Interestingly, as the concept of ‘vocation’ has been pushed out of political understanding and management of the people who work in the NHS, so the word itself has shifted its meaning over the last decade or so. “Vocational” ( Latin voco-vocare, to call) originally means a motivation for doing something – ‘a calling’ – that internal drive to accomplish a task for its own sake and benefits, beyond logical benefits of remuneration. (You can have a vocation to do anything; but it is usually associated with services like being a vicar, doctor, nurse, vet, military). However, it has now come to mean a specific set of manual, practical skills and crafts – plumbing, electrician, construction. The migration of this term to a set of practical abilities seems ill-fitting and patronising to those essential and massively under-valued skills. But, equally, in removing the word from its original context, it begins to remove the concept from its original context as well – and the idea that our doctors and nurses may be motivated primarily by their ‘vocation’ slips away as the word wanders from its original meaning.

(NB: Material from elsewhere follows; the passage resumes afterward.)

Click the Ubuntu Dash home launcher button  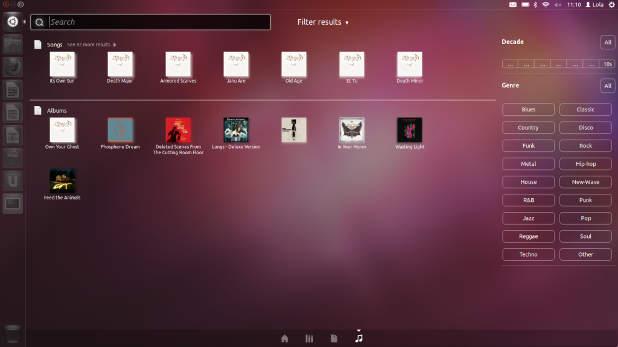[13, 22]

But if we are to have any hope of achieving the culture change that is now universally called for within our NHS, it should be obvious that we can no longer rely on systems. We need people to be good. Our NHS cannot meet the terrifyingly expanding demands upon it without the vocation and professionalism of the work-force that has enabled the NHS to withstand so many structural changes over the years (no less than nine in the last government’s time in office). Take away the professionalism of our doctors and nurses, and the NHS is just an empty shell.

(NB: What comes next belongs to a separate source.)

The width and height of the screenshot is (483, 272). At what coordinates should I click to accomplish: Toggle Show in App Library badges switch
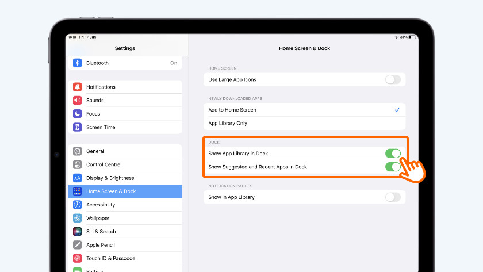393,197
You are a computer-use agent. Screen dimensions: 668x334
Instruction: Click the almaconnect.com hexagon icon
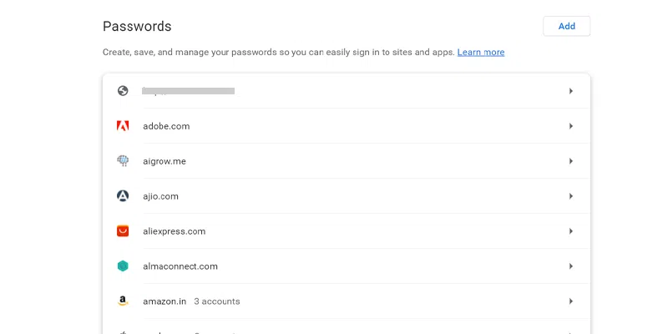point(123,266)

That is why all our policies should be driven towards nurturing and nourishing professionalism in our NHS. Nursing qualification reforms are a good start. Putting clinicians at the heart of commissioning is a good start. But we need to go much further. The European Working Time directive, for example, which limits doctors’ working week to 48 hours is daily eroding professionalism and risks breeding a generation of ‘clock-on, clock-off’ doctors.
Much needs to be done, and there is not much time. The landscape has been blown apart by the revelations at Mid Staffs; but it will settle and harden, and the opportunity for change that this earthquake of appalling revelations offers will be lost.
If we say that David Nicholson, the Chief Executive of the NHS, widely distrusted and resented by a hospital-floor workforce who see him as synonymous with a culture of gagging, bullying and the stifling of professionalism, is indispensable, it indicates that we see the NHS as simply a system.
But the NHS is not David Nicholson. It is not a system. It is the people who look after and care for patients on a daily basis, empowered by good managers. If we believe that the NHS is people and values, and not a ‘system so perfect that nobody needs to be good’, it cannot be led by a man who has become the embodiment of an era of de-professionalisation of our NHS, and whose very determination to stay on illustrates his complete lack of any sense of personal responsibility.
We must be brave and seize this opportunity to create the new culture of the NHS, fight back against the erosion of vocation, and trust in the dedication and ability of our professionals. Therefore, David Nicholson must go.
Charlotte Leslie is the Conservative MP for Bristol North West. She tweets @CLeslieMP.